IAM Consultant required. An IAM Consultant is required by one of Montash's clients, a leading financial institution based in Cardiff, on an initial six month contract.
The IAM Consultant, will be focussed on the ownership of the IAM (Identity and Access Management) Service; acting as its owner within the architectural model and the Security Management team.
You will be expected to possess and maintain an in-depth knowledge of the full IAM stack and originate (and lead the implementation of) enhancements to all aspects of the Service. Throughout the system's life, it is highly likely that at least some aspects of the Service will be delivered via third parties.
Although you will be supported by colleagues within Procurement and Operational teams, you will be expected to possess strong Vendor Management skills and to achieve best value from not only internal, but external resources supporting the Service.
Main responsibilities for the IAM Consultant include:
- Key Security Management point of contact for all matters relating to IAM.
- Provisioning of Access Control measures, ensuring that they meet not only the business needs, but also legal, regulatory and compliance requirements and that these are suitably audited.
- Providing support to Projects and other requests from the Business, to provide practical, realistic advice as to how to meet Business needs, whilst reducing the level of risk.

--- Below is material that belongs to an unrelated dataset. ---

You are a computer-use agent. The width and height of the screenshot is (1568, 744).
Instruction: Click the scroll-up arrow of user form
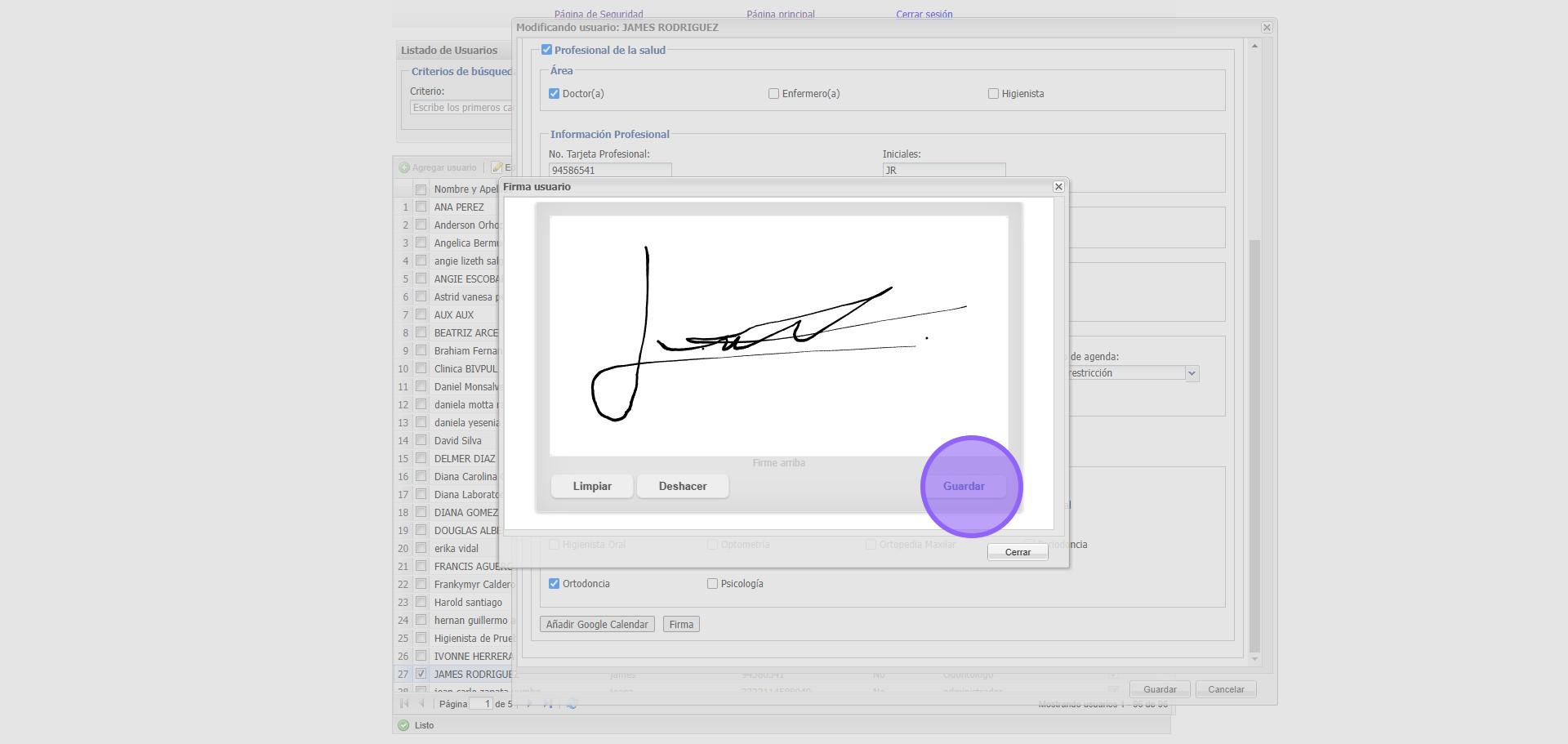[x=1254, y=47]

- Determining and maintaining the correct Architectural model of the IAM solution and ensuring that this aligns to the broader Shared Components Architecture
- Act as SME for related technical disciplines that support IAM, such as Access Control using LDAP, RADIUS, Two-Factor Authentication, etc.
- Providing the necessary information, documentation and guidance to allow other systems and applications teams to integrate with IAM in a way that is flexible, sustainably maintainable and easily reproducible.
- Participate in the broader IT ecosystem and lead the changes necessary to the IAM platform, to ensure that it is suitably adapted to meet the changing needs as new technologies are adopted and integrated (EG Cloud, BYOD, implementation of U2F, etc.)
- Act as a main point of contact for engagement with stakeholders who consume, or otherwise rely upon, IAM services and ensure that the resultant IAM strategy is the correct balance of all parties' interests.
- Work with the Controlling team to manage not only the budget for the IAM suite (and spend relating to its maintenance), but also to provide realistic and fair cross-charging models, to ensure that development of new features and capabilities is funded with good cost-transparency, in order to ensure that resources are spent optimally.
- Increasingly, as the company grows its technology offerings, there is a need to seek to fulfil Services via third parties. This creates a need for Vendor Management skills and even overseeing third party employees delivering services in a supervisory capacity.
- Although your core focus will be IAM, you will be expected to have at least a rudimentary understanding of all facets of Information Security and to remain abreast of Information Security (and general technological advances and their implications for Information Security) both internally and in the broader cyber security ecosystem.
Key skills for the IAM Consultant include:
- Relevant IAM, Information Security and general Information Technology knowledge. Applicants able to demonstrate this experience and knowledge, but lacking the relevant certifications will be considered, but will be required to attain relevant qualifications (CIGE, CIST, CIAM, CIMP, CAMS, CAP, CISSP, etc.) within 12 months.
- Experience of an Identity and Access Management suite (experience of Oracle; OIM, OAM, etc. a plus) and their enterprise implementation, including leading the translation of Business Requirements into technical implementations which reflect the business needs.
- Candidates will ideally have experience of implementing and managing PAM/PSM via CyberArk.
- Demonstrable experience of implementing and/or managing an ABAC system (ideally Axiomatics) is highly desirable.